Terrorist Iyad Ahmed Abd al-Rahman Shambari took an “active part” in planning the Hamas-led Oct. 7, 2023, massacre in southern Israel, according to the IDF.
In addition, Shambari was responsible for compiling Hamas’s “operational situational assessment” of the entire Strip in recent years, it said.
The terrorist was said to have served as a “key figure” tasked with gathering intelligence on Israeli soldiers “in order to direct and execute attack plans.” He posed an immediate threat to troops, the IDF added.
Soldiers remain deployed in the enclave in accordance with the U.S.-brokered Oct. 10, 2025, ceasefire agreement “and will continue to operate to remove any immediate threat,” it said.
The current ceasefire went into effect in the Gaza Strip on Oct. 10, 2025, ending the two-year war that began when Hamas, other Palestinian terrorist groups and Gazan “civilians” invaded the northwestern Negev on Oct. 7.
Senior members of U.S. President Donald Trump’s Board of Peace were set to meet with Hamas representatives in Cairo this week for talks on disarmament, Israeli media reported on Tuesday.
Top Hamas leaders, including Khaled Mashaal and Musa Abu Marzouk, have rejected key parts of Trump’s plan in recent months, including disarmament, despite having agreed to the proposal in October.
However, former British Prime Minister Tony Blair, a founding member of the Board of Peace, told the U.N. Security Council on Tuesday that “the hope resides in the substantial progress made in the implementation of the president’s plan.”
“Hamas—and every other armed group in Gaza—should disarm, decommission weapons as part of a Palestinian-led process with monitored and verified implementation,” he reiterated.
“Hamas, as presently constituted, can have no role in governing Gaza. Not directly running the government of Gaza. Not indirectly by retaining their weapons and therefore their power,” added Blair.
Meanwhile, Qatari Foreign Ministry spokesman Majed al-Ansari told reporters in Doha on Tuesday that “we are continuing our role in the mediation” between Hamas and Israel.
“There is momentum in the talks, with the developments that are taking place, and we are part of that momentum,” he said, responding to reports that Qatar stopped its mediation.

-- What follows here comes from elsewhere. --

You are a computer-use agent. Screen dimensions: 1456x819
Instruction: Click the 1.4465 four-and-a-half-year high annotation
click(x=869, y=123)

The Izz ad-Din al-Qassam Brigades, Hamas’s “military wing,” earlier this month denounced calls for its disarmament under Trump’s ceasefire plan as “extremely dangerous.”
In a televised statement translated by Reuters, a Hamas spokesman said that raising the issue of demilitarization “in a crude manner” is unacceptable.

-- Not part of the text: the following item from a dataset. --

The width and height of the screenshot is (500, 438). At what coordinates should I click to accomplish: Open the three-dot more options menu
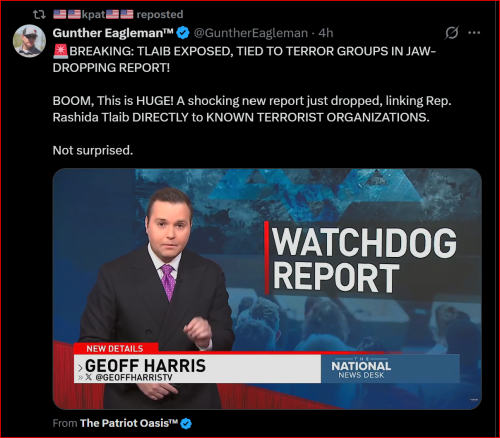tap(474, 33)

“What the enemy is trying to push through today against the Palestinian resistance, via our brotherly mediators, is extremely dangerous,” said Abu Obeida, a nom de guerre used by Hamas spokesmen.
The statement said Washington’s demands for disarmament were “nothing but an overt attempt to continue the genocide against our people, something we will not accept under any circumstances.”